=== Task directions ===
Starting at the line that contains "Tick the Español language checkbox" and ending at the last line of the rows below, render those lines as a Markdown table with two columns, No. and Line. Number each line and leave out any blank ones.

=== Given records ===
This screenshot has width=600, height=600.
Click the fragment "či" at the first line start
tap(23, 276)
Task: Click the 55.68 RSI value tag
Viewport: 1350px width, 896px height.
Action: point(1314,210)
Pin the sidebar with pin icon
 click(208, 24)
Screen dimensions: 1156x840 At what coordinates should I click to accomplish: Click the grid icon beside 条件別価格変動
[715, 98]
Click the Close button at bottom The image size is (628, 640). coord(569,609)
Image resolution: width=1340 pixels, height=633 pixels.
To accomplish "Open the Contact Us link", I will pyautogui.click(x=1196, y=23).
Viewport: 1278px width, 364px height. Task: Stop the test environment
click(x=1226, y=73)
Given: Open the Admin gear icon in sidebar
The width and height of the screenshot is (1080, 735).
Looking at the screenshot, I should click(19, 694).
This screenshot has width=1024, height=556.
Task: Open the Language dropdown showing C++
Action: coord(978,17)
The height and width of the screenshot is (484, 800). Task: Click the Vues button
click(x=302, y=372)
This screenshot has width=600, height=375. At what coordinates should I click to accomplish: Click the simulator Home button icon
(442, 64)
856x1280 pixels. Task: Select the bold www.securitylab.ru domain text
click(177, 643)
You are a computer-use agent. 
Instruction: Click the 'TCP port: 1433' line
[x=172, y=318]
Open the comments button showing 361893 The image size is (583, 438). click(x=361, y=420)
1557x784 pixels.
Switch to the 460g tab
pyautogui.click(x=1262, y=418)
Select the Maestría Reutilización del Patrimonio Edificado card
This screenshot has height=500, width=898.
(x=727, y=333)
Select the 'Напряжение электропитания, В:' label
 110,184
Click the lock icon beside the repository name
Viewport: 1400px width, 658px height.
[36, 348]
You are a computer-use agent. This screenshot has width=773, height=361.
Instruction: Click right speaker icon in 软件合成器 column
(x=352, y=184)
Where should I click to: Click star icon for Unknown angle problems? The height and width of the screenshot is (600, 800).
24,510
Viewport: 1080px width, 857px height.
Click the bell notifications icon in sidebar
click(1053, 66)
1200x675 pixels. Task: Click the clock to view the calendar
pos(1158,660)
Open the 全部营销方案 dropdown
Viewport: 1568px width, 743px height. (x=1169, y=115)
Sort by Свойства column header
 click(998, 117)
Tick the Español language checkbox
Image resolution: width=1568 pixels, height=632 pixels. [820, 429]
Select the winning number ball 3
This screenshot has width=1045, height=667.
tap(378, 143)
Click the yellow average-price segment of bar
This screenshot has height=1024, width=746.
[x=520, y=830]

=== Full response ===
| No. | Line |
|---|---|
| 1 | Tick the Español language checkbox |
| 2 | Image resolution: width=1568 pixels, height=632 pixels. [820, 429] |
| 3 | Select the winning number ball 3 |
| 4 | This screenshot has width=1045, height=667. |
| 5 | tap(378, 143) |
| 6 | Click the yellow average-price segment of bar |
| 7 | This screenshot has height=1024, width=746. |
| 8 | [x=520, y=830] |